» **Requirement**
Nothing but the lines from the one containing "Toggle Discounts checkbox for Reseller" to the end of the data should be copied, exactly, and the pictures stay out.

Pixel coordinate grounding data:
*** Block opens ***

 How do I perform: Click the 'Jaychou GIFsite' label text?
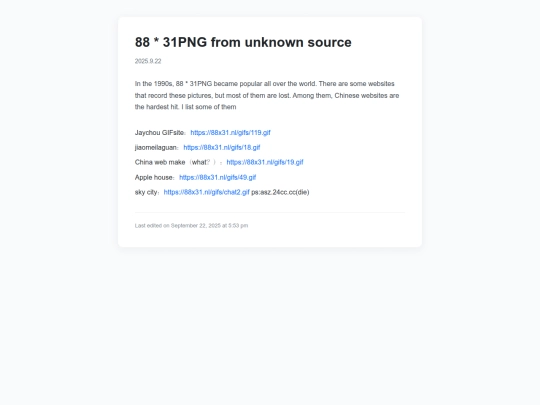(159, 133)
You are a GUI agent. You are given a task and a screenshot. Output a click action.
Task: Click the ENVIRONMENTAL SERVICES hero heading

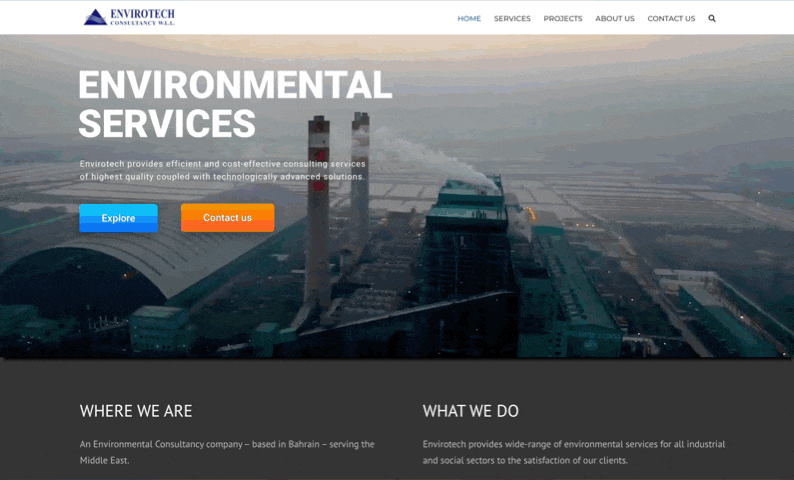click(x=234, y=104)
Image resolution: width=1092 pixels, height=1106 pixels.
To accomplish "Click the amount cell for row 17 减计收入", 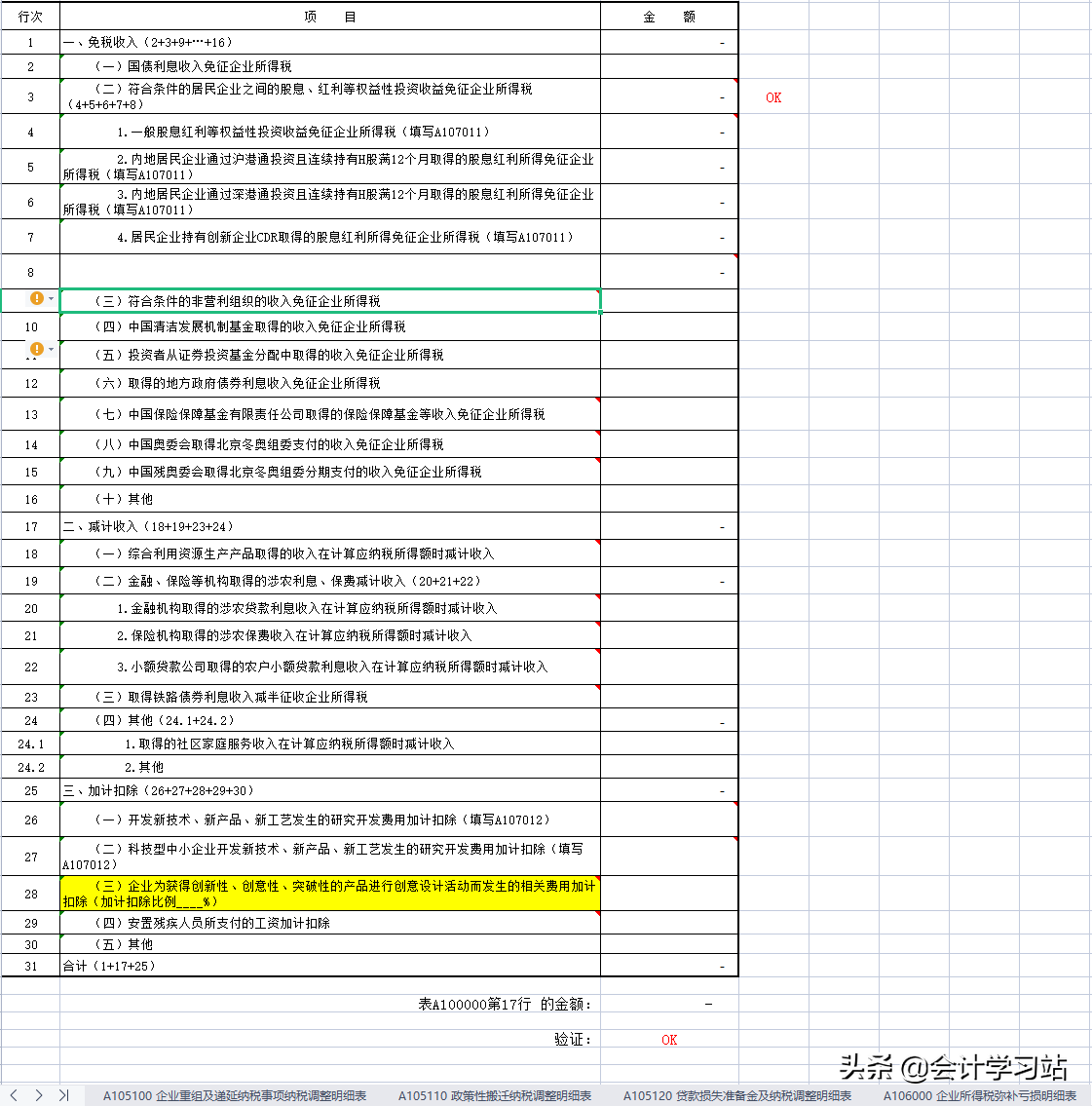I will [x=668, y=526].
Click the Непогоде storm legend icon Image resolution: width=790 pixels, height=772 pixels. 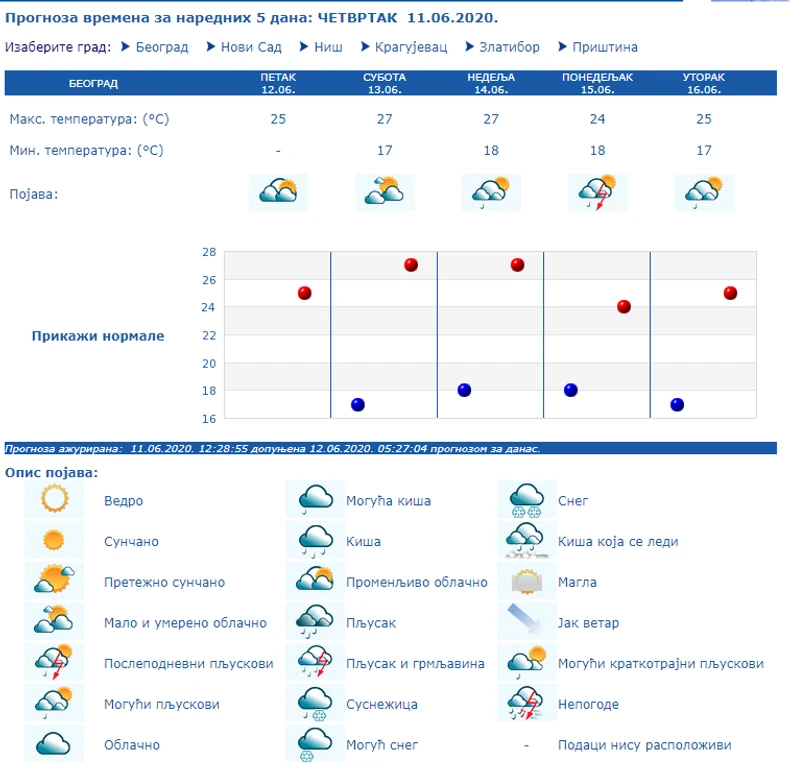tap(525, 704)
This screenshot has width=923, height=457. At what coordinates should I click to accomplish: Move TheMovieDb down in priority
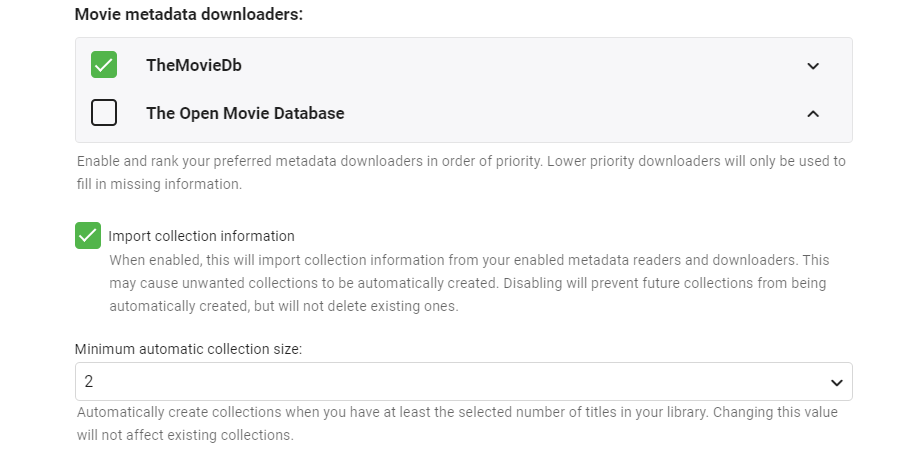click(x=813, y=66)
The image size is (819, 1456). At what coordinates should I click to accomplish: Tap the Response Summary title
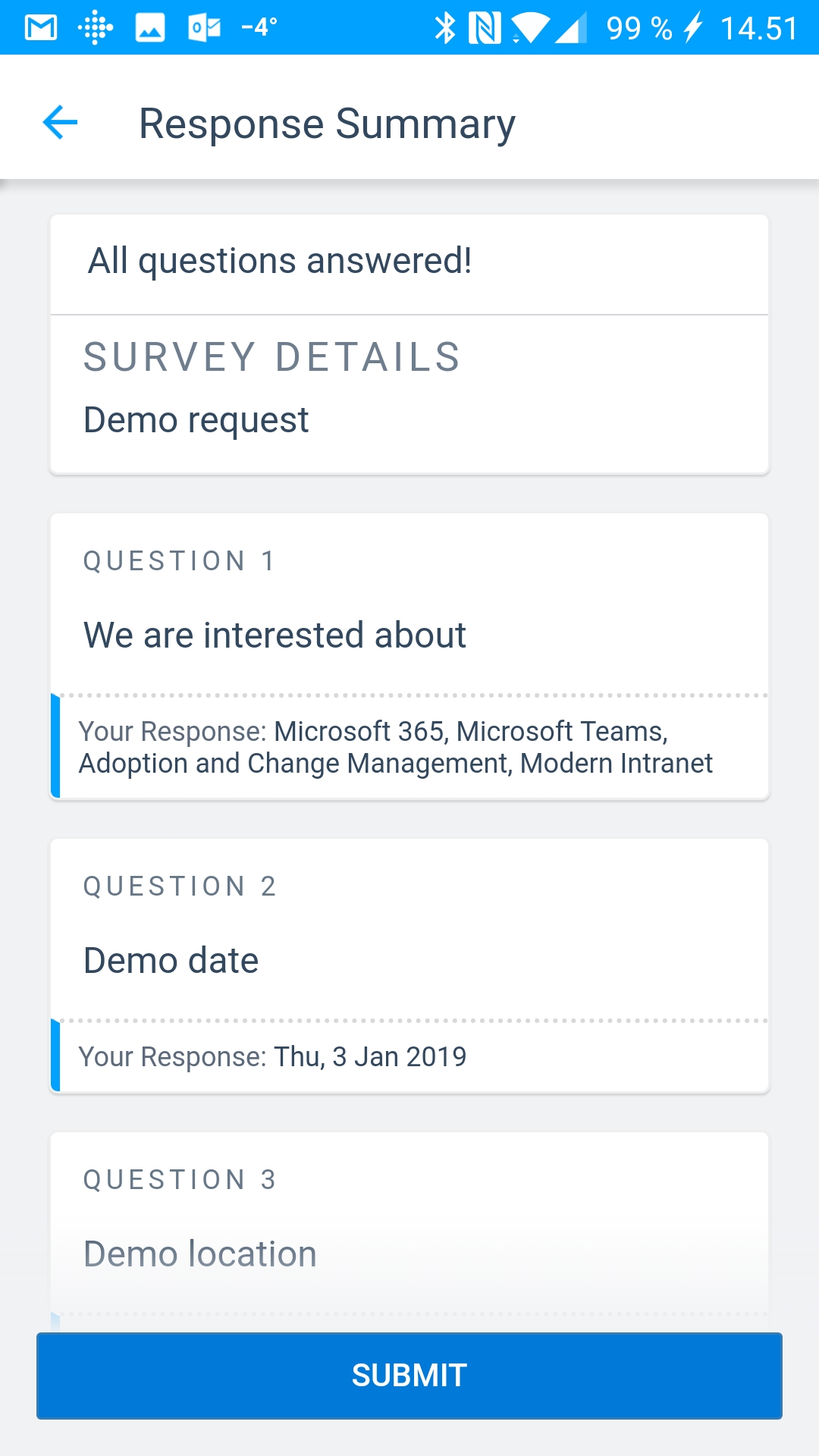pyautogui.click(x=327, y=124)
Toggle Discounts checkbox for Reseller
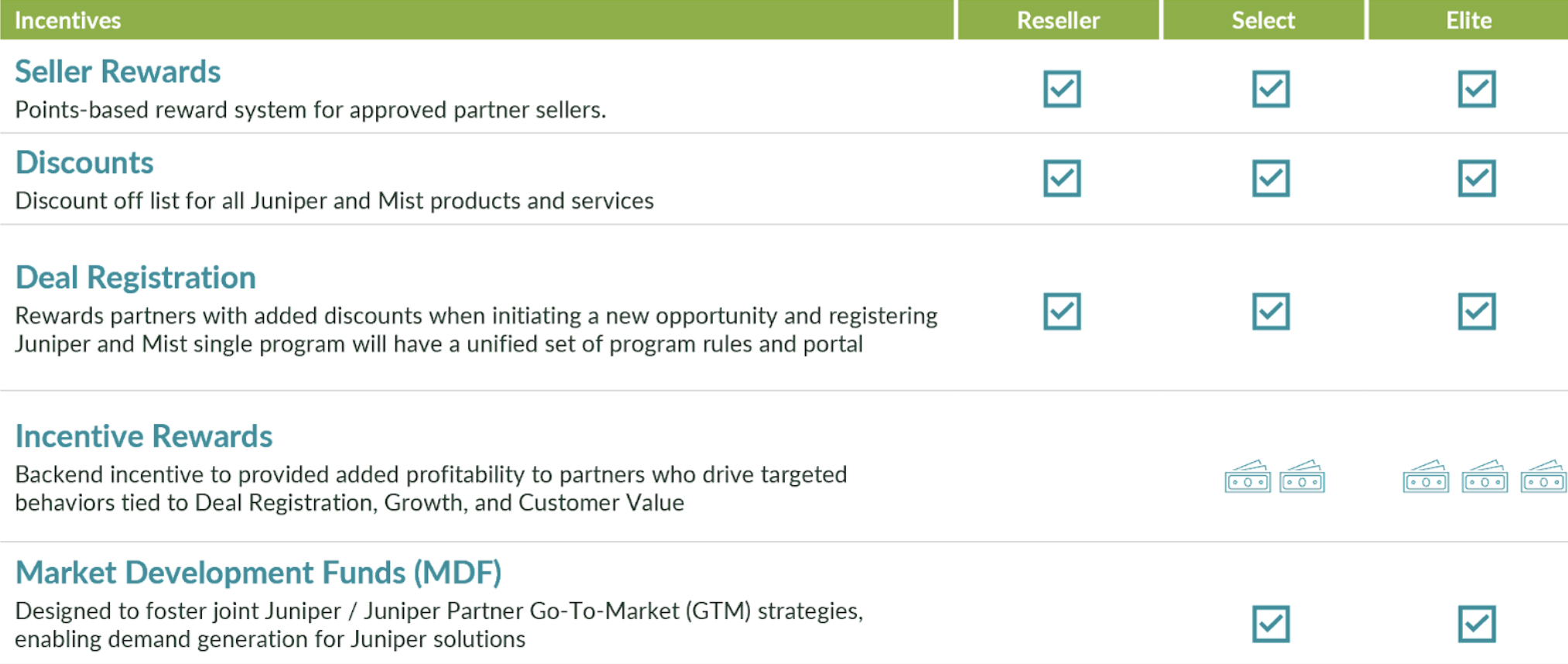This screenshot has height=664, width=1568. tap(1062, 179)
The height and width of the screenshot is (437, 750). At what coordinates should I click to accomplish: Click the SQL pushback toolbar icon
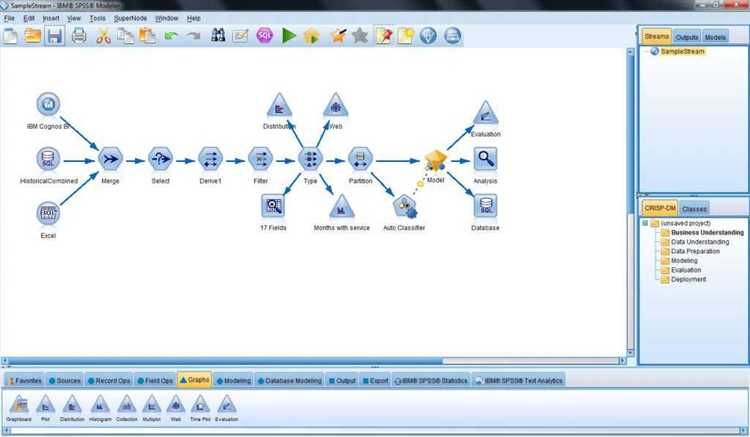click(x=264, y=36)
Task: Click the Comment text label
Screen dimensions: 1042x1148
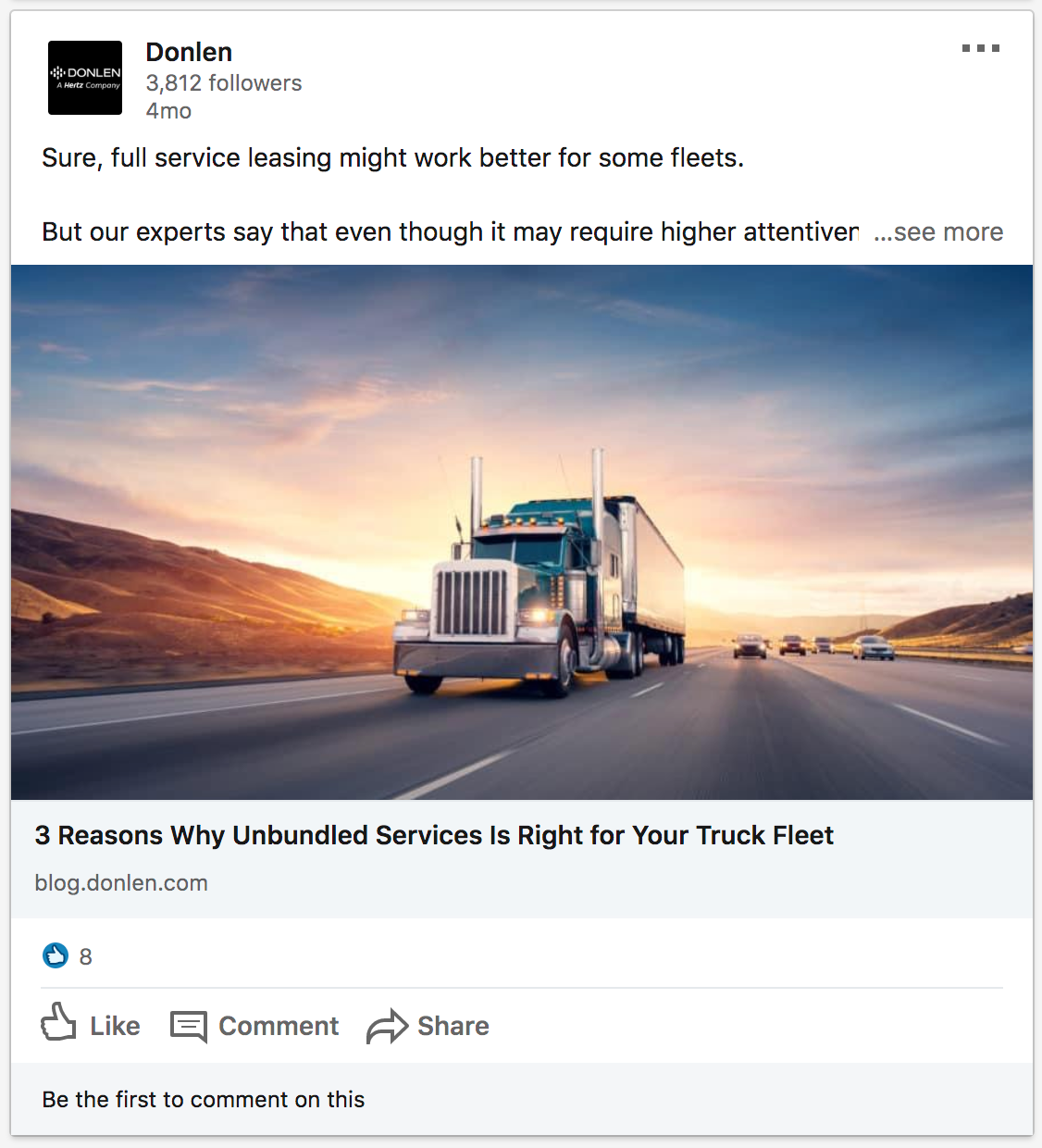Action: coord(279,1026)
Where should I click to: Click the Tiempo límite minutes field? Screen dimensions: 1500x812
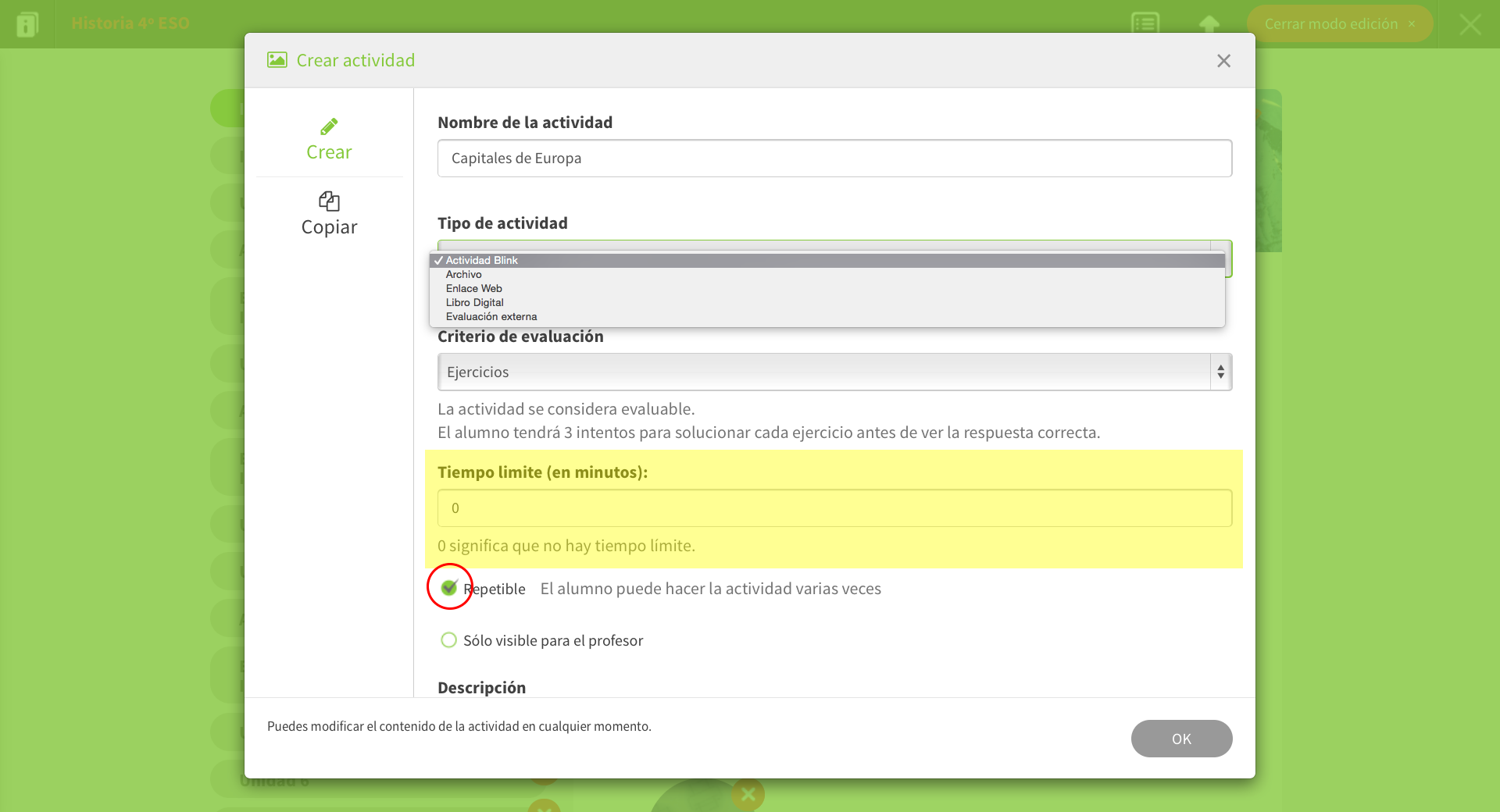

*** Block closes ***

» **Reply to the exercise**
Toggle Discounts checkbox for Reseller
This screenshot has height=664, width=1568. tap(1062, 179)
The height and width of the screenshot is (437, 750). At what coordinates should I click to accomplish: Click the SQL pushback toolbar icon
click(x=264, y=36)
Task: Click the Comment text label
Screen dimensions: 1042x1148
Action: coord(279,1026)
Where should I click to: Click the Tiempo límite minutes field? Screen dimensions: 1500x812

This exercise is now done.